Central or Portable? Flexibility Favors ‘Discrete’ Chillers
When we consider the alternative to central chilling systems, we often think of so-called “portable” chillers—relatively small units mounted on casters that can roll from application to application within your facility. But these chillers are not always portable. Perhaps a better term for them is “discrete” chillers.
A discrete chiller can have an outdoor remote condenser (not very portable) or an elaborate ductwork system to exhaust warm air in the summer and provide supplemental heat in the winter (also not very portable). A discrete chiller can provide 30, 40, or 50 tons of cooling capacity, making the units quite large. Yet they are dedicated to a specific application or use point (not so portable). For our purposes here, we will consider a discrete chiller as one that is used to cool a single process or processing machine. Some may refer to this as a manufacturing cell.
Why might discrete chillers be a solution in your plant? In a word: Flexibility. Here are some illustrations:
•More control at a lower cost: Discrete chillers offer the advantage of unique fluid setpoints for each use point. This can eliminate the need for having both a central system and separate mold-temperature control units that are often required to tweak the bulk fluid temperature provided by the central system. This can save capital cost and operating costs for such a hybrid system. This option also allows the processor to select the best temperature for each process, without compromise. If you change to a new mold, you simply change the temperature to accommodate that mold’s needs.
•Repeatable temperature and flow performance: Since a discrete chiller is close-coupled to the process, the fluid flow and temperature are consistent and not dependent on other machines operating in the plant, providing more consistent production rates and process quality.
•Minimized risk and exposure in the event of a problem: If you have a problem with a discrete chiller, it impacts the production of only one machine. Compare this to a central-chilling system: Even with multiple refrigeration circuits, a circuit problem can take multiple machines out of production.

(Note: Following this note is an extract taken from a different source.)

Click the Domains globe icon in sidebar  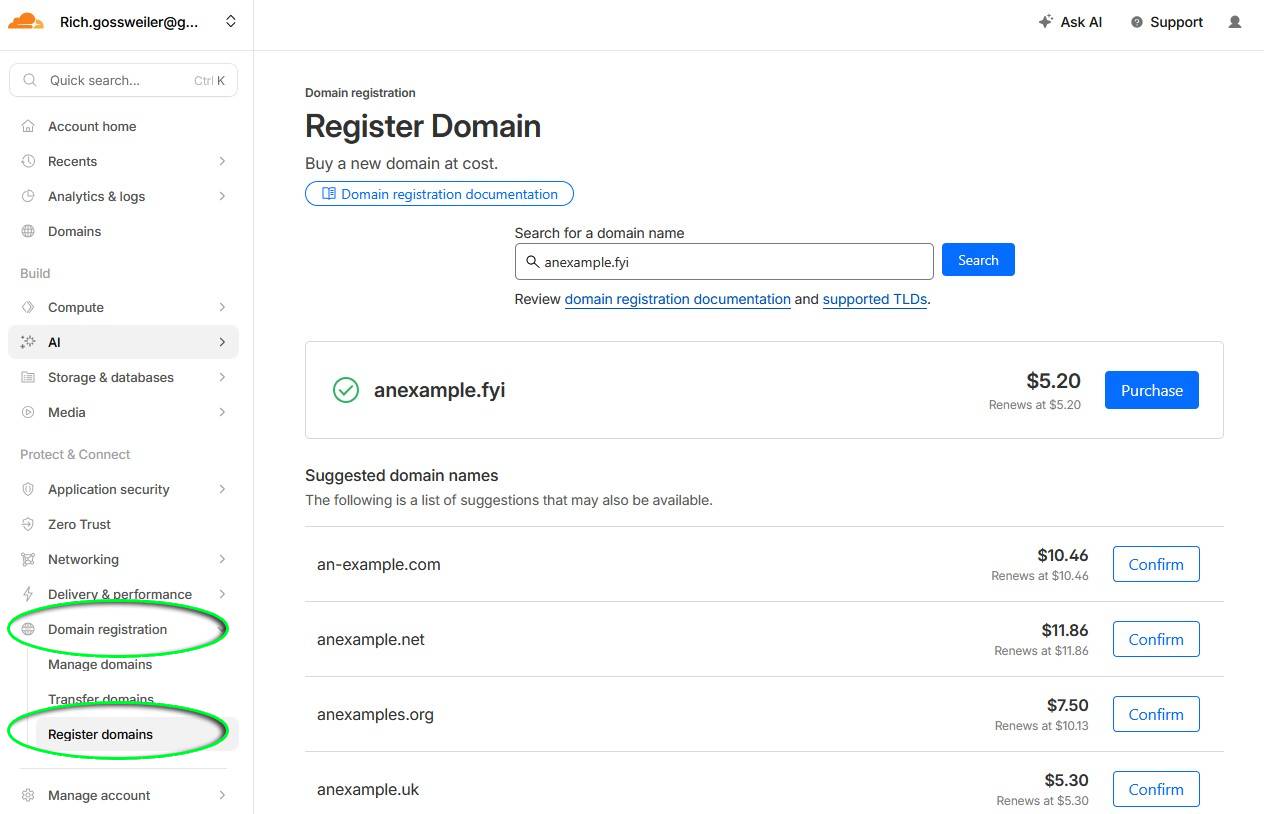(28, 231)
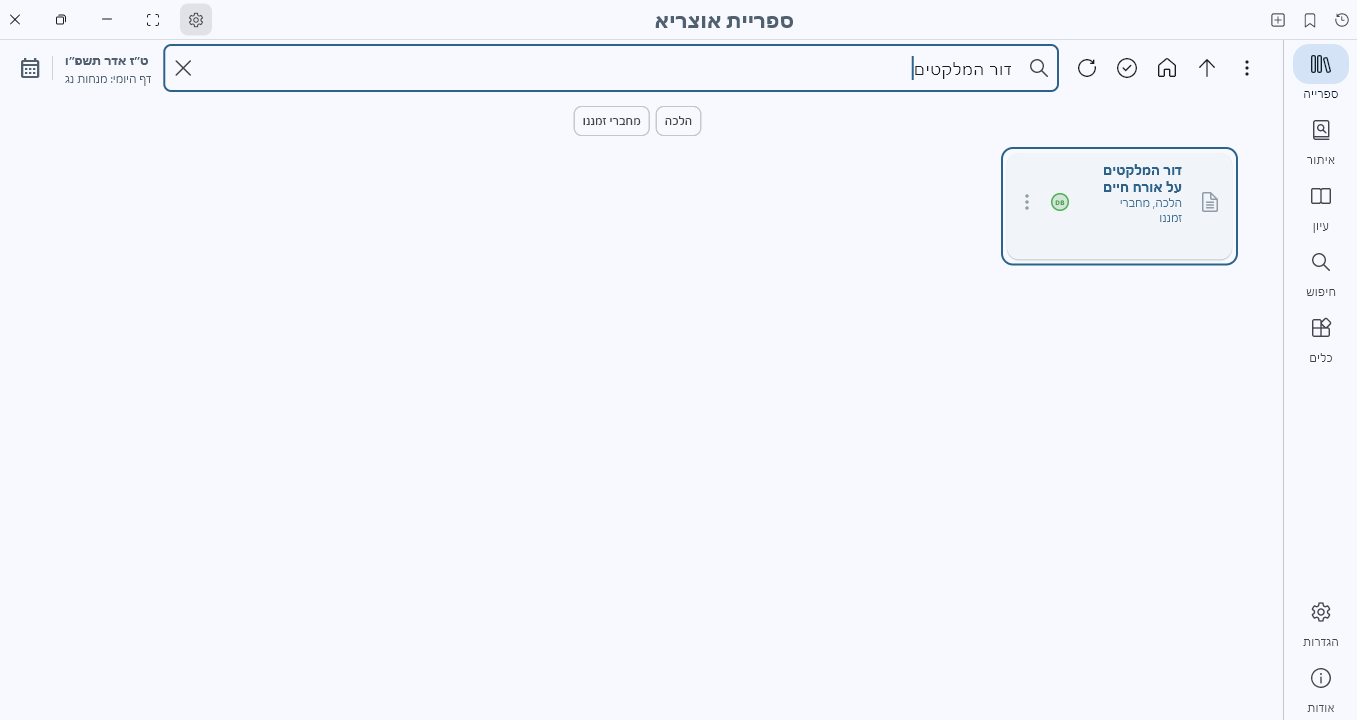Collapse the search area with the up arrow

click(1207, 67)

•Quicker delivery and easy installation: Discrete chillers take less time for your supplier to produce and can be installed relatively quickly and inexpensively. Many discrete chillers are available from stock or with short lead times and require only power and hoses to get into production, whereas central systems require vast, expensive piping networks and long lead times.
•Customized, low-cost configurations: The options include self-contained, air-cooled, water-cooled, or units with outdoor condensers. Maybe you need a bigger pump or a specific feature for your process? Customizing a single unit for your application is usually easy and cost-effective with a discrete chiller.
•Easy-to-access information: A discrete chiller’s control system provides processors with information on parameters such as to-process fluid temperature and pressure—at the use point. As a result, fluctuations in either can be addressed more quickly. Some discrete chillers can provide additional data, including flow rate and from-process temperature, allowing the molder to truly understand what is going on in the process to optimize cycle time and part quality. A central chiller system often lacks this information at the use points or requires an additional investment in components and installation costs.
•Ability to adapt to changing cooling loads: Technology has advanced to allow today’s discrete chillers to adapt quickly and with energy efficiency as cooling-capacity needs change. Digital scroll compressors available from some manufactures can operate with energy savings at 20% to 100% cooling loads, unlike older portable chillers that had a smaller operating band and no energy savings.
•Easy to expand when you do: If your central cooling system, including the piping-distribution network, hasn’t been thoroughly thought out at the time of installation to allow for system expansion, growing a system can be expensive and difficult. With discrete chillers, you simply add a processing machine and a chiller and you’re ready to go.
•Lower operating costs: Using discrete chillers eliminates the cost to transport cooling fluid through long and often undersized distribution piping networks.
•Fewer maintenance hassles: While it’s true that having a number of discrete chillers escalates the parts count relative to a central system—many more compressors, pumps, solenoid valves, electrical controls, etc.—consider that these components are generally much smaller on discrete chillers. For example, a 100-ton chiller may have two 50-hp compressors, whereas 10 discrete chillers of 10 tons each provide the same capacity with 10-hp compressors. When a problem occurs, a 10-hp compressor is far less costly to repair or replace than a 50-hp compressor. The complexity of a central chiller system, with high-level PLC-based controls and specialized compressor technology, often requires highly skilled and hard-to-find refrigeration technicians.
•First-time cost: This is always an important consideration for processors. A few discrete chillers with total cooling capacity of around 60 tons or less can often have initial cost for equipment and installation that are far lower than a small central system. But for larger system capacities, the cost of multiple discrete chillers is often higher than a comparable central system.
In the end, when considering discrete vs. central chilling, you must do what is best for your facility, production requirements and budget by evaluating and ranking the importance of the factors described above and perhaps others that are unique to your situation. Remember to use your industry resources whenever you can.